Monday, February 8th, 2010

(Image: tiarescott under CC 2.0)

How much would you be willing to pay for a couple to screen their child for a rare genetic condition? Would you want your medical insurance pay $4.7 million? That’s the amount it costs to prevent one child from being born with Spinal Muscular Atrophy (SMA). SMA is incurable and cannot be treated; a child born with it will never be able to move at all. There is an accurate test for it, but routine screening would end up costing your health insurance nearly $5 million to save one child from that fate. That’s because the SMA gene is carried by relatively few Americans and has no symptoms, meaning that the general population–as opposed to just those considered high-risk–must be tested. 11,000 women must be tested at $400 a pop to prevent one case (either by terminating the pregnancy, or using donated sperm or embryos to conceive). By contrast, it costs a relatively frugal $260,000 to provide a person with SMA lifetime care.

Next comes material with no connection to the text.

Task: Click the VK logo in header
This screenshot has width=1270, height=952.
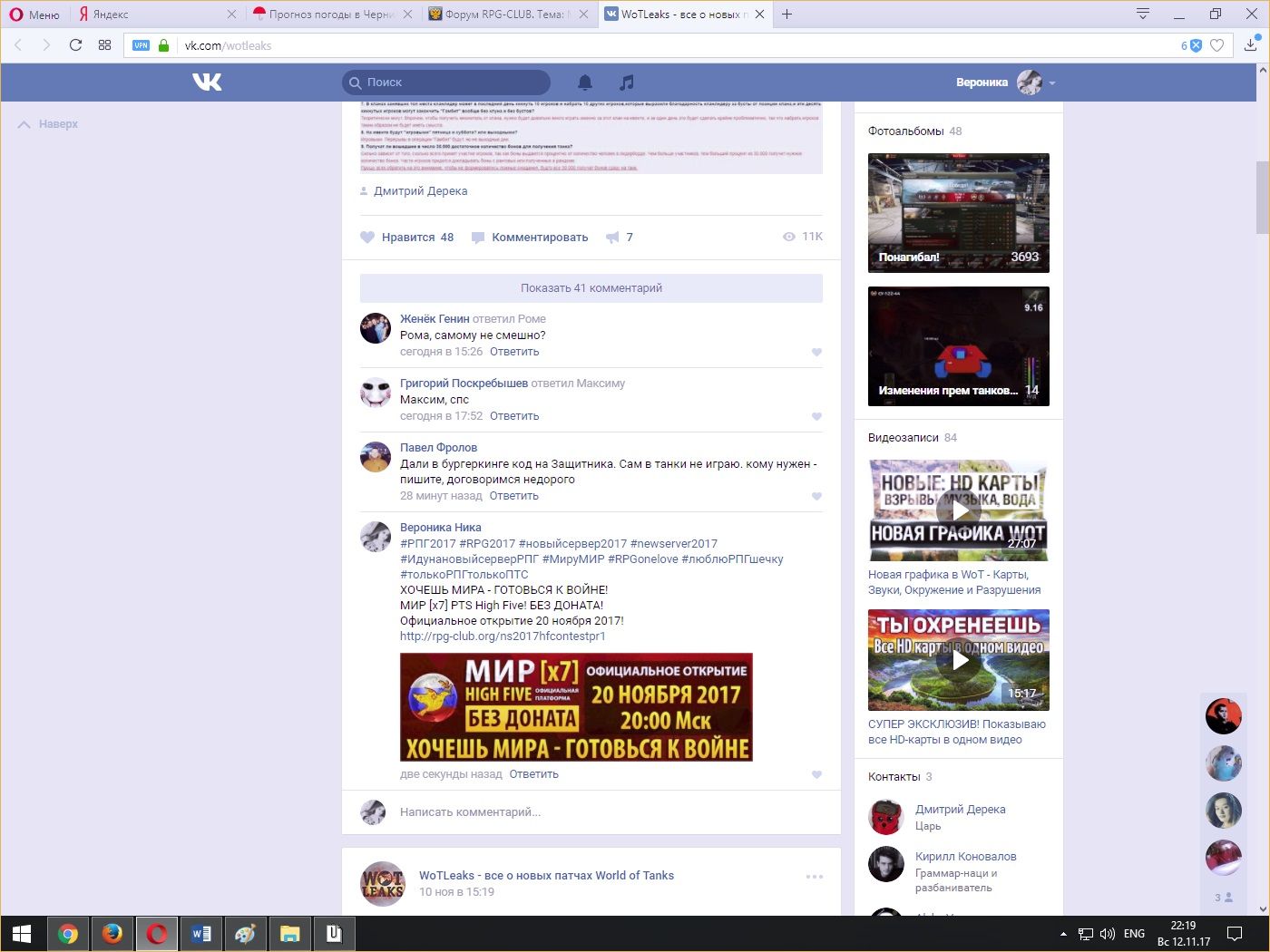Action: [x=207, y=83]
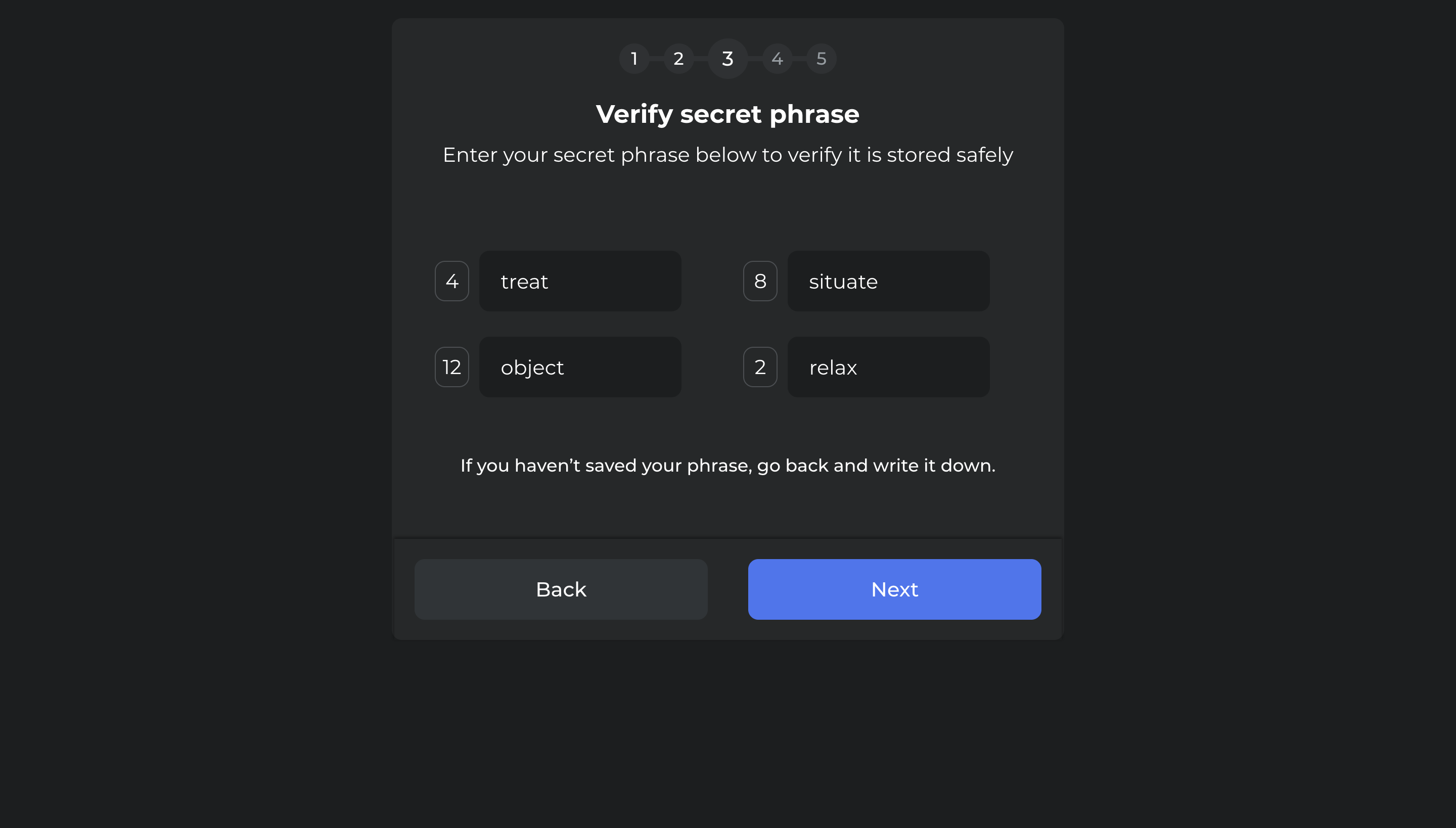
Task: Continue with the blue Next button
Action: coord(894,589)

The idea of a single child being born with that condition is horrifying. Health insurance companies or the government using cost-effectiveness tests and rationing techniques to decide on health care is scary; cold, hard numbers hold a child’s fate in their hands. Decades worth of studies have shown that, perhaps counter-intuitively, the image of one individual’s suffering is more striking than the suffering of untold masses. Our minds find it easier to feel empathy on a smaller scale. A recent study from the American Journal of Public Health estimates that about 45,000 Americans die each year as a result of going without family health insurance, yet fewer people are willing to risk an increase in their medical insurance rates to prevent their deaths. Proponents of healthcare reform have an uphill battle psychologically; President Obama has attempted to give a name and face to the plight of several uninsured Americans in recent speeches, but his specificity appears to have had little impact.